▶ [Task statement] Report how many lines in the records below contain the word "service". Give only the number.

(Stored dataset items)
=== Section Start ===
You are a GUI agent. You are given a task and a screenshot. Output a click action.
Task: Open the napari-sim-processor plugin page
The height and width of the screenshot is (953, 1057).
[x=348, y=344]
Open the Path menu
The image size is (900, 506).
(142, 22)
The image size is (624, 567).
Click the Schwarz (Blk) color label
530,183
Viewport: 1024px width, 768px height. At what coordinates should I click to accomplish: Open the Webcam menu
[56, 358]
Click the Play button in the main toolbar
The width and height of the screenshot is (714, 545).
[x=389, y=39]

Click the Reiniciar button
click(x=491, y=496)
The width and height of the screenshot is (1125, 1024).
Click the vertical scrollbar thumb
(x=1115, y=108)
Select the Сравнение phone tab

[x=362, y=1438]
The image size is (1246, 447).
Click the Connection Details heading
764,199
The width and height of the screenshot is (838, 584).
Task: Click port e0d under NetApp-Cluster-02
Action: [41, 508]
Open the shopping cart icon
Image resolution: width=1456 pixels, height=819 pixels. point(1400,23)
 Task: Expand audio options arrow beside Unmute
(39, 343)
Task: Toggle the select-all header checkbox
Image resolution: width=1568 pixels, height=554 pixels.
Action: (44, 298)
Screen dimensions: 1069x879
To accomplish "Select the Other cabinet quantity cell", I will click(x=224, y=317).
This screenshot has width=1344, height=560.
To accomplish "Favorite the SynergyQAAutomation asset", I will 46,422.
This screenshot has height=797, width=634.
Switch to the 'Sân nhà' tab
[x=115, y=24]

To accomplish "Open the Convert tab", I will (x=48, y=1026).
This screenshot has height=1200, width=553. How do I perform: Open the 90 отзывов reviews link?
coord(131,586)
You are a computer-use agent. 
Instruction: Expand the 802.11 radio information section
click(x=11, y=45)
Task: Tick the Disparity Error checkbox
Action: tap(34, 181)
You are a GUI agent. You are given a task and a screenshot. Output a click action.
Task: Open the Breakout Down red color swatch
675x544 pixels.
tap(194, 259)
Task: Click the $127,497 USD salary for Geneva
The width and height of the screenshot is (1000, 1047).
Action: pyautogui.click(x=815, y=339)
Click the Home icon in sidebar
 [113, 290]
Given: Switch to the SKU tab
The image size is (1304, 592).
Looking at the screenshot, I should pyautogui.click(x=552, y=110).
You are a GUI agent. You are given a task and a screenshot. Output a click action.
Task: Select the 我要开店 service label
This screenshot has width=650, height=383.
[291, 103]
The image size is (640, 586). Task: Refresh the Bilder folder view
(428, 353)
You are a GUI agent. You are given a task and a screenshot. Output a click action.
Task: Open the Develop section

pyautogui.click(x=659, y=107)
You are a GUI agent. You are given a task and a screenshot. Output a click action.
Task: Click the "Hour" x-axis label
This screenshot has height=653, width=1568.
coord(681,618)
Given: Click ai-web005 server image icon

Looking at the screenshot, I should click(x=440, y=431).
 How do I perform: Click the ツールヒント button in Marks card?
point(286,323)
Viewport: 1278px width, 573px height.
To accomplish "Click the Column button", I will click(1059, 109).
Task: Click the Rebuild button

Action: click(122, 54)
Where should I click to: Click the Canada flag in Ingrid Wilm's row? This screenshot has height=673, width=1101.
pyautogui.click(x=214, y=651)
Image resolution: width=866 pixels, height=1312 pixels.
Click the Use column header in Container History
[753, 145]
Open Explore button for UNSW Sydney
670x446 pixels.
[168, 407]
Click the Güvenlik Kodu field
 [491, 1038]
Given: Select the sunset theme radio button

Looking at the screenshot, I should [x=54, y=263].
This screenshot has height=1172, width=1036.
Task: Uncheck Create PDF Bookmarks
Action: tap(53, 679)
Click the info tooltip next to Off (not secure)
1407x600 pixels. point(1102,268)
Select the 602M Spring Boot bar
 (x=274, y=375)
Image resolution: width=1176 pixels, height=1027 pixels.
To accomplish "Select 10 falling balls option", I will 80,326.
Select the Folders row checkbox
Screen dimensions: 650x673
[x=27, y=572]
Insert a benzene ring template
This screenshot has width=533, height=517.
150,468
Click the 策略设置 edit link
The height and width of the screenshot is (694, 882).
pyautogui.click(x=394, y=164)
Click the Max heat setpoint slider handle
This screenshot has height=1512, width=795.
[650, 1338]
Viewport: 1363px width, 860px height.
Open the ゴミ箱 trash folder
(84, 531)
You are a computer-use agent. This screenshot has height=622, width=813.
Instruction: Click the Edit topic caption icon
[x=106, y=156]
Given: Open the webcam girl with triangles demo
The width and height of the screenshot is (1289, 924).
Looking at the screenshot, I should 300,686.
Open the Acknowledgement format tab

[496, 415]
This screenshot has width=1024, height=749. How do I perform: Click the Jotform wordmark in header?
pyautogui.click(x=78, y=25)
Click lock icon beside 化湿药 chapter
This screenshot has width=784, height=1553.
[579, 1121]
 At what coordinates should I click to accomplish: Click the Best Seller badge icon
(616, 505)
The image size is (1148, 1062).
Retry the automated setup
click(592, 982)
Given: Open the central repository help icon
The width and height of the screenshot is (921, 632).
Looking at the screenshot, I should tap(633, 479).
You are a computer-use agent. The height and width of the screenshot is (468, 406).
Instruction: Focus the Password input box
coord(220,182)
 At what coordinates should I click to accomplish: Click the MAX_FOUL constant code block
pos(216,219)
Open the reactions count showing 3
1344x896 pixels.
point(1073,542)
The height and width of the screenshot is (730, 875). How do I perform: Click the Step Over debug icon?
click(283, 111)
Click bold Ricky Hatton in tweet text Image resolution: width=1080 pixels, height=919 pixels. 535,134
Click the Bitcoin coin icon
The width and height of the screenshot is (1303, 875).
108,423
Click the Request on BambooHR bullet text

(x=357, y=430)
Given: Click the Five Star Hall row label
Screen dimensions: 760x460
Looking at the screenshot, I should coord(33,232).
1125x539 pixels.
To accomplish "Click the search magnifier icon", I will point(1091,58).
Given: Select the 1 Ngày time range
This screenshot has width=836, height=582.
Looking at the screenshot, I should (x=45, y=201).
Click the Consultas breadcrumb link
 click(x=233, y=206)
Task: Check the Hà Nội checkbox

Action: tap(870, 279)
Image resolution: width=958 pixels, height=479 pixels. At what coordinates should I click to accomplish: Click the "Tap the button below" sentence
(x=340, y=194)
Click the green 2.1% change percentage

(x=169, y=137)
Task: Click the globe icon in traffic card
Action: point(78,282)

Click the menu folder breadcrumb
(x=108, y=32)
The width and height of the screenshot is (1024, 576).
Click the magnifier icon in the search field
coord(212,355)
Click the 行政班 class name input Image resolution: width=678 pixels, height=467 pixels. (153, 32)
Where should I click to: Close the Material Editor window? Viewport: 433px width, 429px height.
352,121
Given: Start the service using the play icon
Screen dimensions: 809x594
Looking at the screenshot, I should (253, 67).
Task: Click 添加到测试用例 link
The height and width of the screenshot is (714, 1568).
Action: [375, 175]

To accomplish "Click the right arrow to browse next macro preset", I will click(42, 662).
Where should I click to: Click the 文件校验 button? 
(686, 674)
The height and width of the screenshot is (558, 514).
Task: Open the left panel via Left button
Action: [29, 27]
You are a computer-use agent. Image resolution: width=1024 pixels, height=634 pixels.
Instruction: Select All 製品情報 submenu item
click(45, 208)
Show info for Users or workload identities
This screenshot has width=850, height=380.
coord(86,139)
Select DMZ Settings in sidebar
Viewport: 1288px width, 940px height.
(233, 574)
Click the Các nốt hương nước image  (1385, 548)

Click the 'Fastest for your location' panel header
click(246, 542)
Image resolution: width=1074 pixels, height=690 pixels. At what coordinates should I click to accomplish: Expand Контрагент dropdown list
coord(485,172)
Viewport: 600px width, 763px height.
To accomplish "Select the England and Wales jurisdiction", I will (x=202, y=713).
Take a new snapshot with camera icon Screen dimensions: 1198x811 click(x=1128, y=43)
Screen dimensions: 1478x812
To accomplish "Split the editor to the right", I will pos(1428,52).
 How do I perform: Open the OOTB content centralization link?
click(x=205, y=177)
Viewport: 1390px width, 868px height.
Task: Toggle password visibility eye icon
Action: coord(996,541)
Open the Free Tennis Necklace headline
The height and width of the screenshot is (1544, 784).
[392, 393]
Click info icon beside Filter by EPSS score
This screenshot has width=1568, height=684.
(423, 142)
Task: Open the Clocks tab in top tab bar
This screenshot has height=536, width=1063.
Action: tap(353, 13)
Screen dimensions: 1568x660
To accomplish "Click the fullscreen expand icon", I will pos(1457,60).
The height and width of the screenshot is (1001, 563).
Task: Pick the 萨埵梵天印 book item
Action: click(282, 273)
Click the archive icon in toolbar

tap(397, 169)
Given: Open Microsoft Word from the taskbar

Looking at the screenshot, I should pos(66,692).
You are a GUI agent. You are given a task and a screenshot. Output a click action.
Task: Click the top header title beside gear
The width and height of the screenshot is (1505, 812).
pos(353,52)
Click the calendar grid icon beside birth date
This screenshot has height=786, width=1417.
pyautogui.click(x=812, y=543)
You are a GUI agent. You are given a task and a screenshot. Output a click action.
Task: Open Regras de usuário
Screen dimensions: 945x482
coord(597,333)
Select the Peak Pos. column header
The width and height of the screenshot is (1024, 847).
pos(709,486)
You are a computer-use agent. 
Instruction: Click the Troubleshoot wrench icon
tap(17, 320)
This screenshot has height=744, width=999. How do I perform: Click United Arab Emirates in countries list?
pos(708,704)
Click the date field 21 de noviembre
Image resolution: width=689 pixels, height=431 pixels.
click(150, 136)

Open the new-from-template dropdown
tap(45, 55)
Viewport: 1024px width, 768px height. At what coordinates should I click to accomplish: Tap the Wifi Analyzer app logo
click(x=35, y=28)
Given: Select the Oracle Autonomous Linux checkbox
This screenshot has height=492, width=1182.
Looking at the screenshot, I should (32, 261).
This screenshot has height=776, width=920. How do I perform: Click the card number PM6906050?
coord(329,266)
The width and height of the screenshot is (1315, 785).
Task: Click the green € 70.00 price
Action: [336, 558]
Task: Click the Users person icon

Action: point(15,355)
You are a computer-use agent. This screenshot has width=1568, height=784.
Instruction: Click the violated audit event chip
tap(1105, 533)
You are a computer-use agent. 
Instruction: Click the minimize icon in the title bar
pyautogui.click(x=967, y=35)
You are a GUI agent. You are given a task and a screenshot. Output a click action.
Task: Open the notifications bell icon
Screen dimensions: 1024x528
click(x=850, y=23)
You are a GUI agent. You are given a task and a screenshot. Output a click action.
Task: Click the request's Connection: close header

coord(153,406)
=== Section End ===
▶ [Exercise solution] 2